Your instructions. Extract the text of each entry below exactly, leaving every image behind.

──────── Material supplied

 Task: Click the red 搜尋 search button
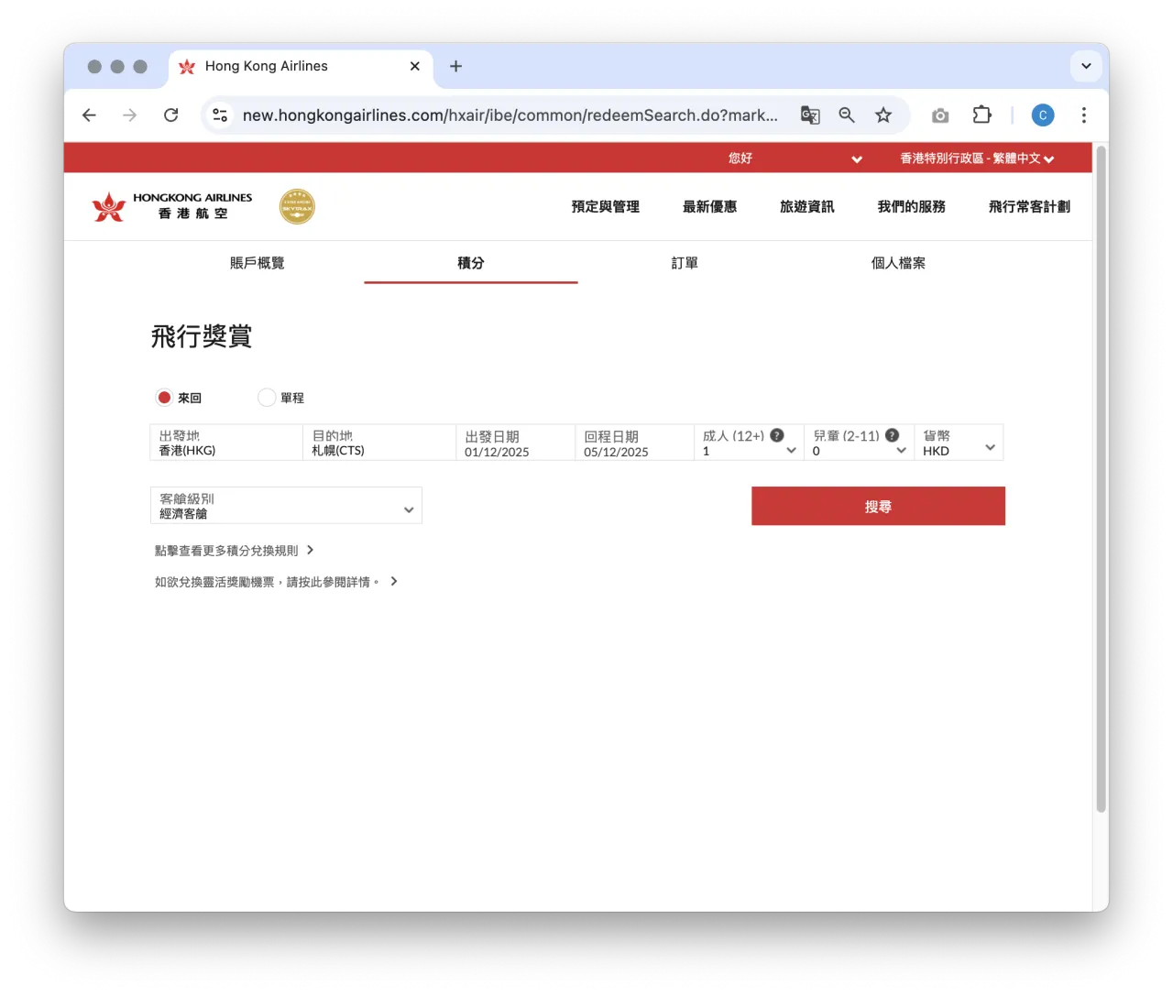877,506
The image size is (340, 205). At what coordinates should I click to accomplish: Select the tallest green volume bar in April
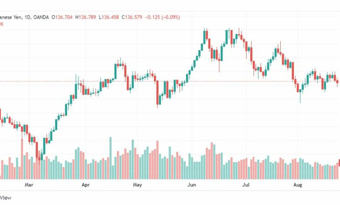(110, 158)
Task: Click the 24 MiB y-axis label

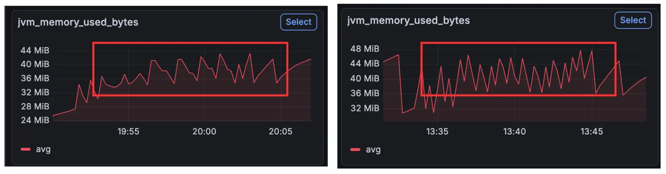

────────────────

Output for this exercise.
 Task: Click the red 搜尋 search button
877,506
The image size is (340, 205). At what coordinates should I click to accomplish: Select the tallest green volume bar in April
(110, 158)
Task: Click the 24 MiB y-axis label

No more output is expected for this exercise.